*2 has asked for the wisdom of the Perl Monks concerning the following question:

Hello, monks! How to use a line of regular code to get this matter?
use warnings; use strict; my $t = <<'EOF'; <!DOCTYPE html> <html> <head lang="en"> <meta charset="UTF-8"> <title></title> <script src="CssScriptLoader.js"></script> <script src="XZClass.js"></script> </head> <div id="224"> <p>aaa</p> <p>aaa</p> <p>axxxdsfosdaa</p> <p>aaa</p> </div> <div id="724"> <p>aaa22</p> <p>22</p> <p>22</p> <p>aaa22</p> <p>aaa22</p> <p>aafsdfsdfa22</p> </div> <div id="284"> <p>aaa33</p> <p>aaa33</p> <p>aaa33sdfsdfaom</p> <p>aaa33</p> <p>aaa33</p> <p>aaa33</p> </div> </html> EOF if ($t =~ /<div id="724">(.*?)<\/div>/sg) { for my $m ($1 =~ /<p>(.+?)<\/p>/g) { print $m, "\n" } }else { print 'match fail!', "\n" }

Replies are listed 'Best First'.
Re: A line of code matches the question
by SuicideJunkie (Vicar) on Aug 10, 2017 at 15:07 UTC

    Presumably you mean a "regular expression"?

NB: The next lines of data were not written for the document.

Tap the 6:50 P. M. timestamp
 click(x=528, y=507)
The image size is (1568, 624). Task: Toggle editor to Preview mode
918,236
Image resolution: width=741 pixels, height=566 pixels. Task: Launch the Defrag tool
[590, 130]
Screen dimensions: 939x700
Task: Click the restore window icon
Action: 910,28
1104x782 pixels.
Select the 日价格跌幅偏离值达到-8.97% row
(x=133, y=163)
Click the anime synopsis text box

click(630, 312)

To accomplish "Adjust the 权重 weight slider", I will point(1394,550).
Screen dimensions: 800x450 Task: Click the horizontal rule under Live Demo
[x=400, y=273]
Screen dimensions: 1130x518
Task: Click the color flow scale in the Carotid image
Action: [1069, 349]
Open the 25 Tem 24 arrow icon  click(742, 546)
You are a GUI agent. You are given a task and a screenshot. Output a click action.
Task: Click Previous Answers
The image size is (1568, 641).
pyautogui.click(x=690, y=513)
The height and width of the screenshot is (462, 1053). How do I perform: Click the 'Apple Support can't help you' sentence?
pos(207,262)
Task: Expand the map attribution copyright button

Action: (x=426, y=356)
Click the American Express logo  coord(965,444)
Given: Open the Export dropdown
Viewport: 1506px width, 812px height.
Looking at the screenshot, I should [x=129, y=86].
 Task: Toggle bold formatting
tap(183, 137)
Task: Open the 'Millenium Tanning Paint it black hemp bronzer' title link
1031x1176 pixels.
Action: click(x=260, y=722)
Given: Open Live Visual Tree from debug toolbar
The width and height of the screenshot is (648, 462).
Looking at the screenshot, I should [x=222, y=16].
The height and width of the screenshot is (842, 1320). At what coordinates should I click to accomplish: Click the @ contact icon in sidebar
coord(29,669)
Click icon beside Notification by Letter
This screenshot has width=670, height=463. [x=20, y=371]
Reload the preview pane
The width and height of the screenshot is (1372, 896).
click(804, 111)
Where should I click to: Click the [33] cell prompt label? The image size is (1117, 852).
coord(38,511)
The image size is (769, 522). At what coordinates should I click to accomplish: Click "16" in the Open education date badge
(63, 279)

    The most basic thing is you probably want multiline mode with a /m

    And odds are you're going to want an XML parser to make your life easier when someone changes minor details in the file. I recommend XML::Tiny which great for most use cases and has no dependencies.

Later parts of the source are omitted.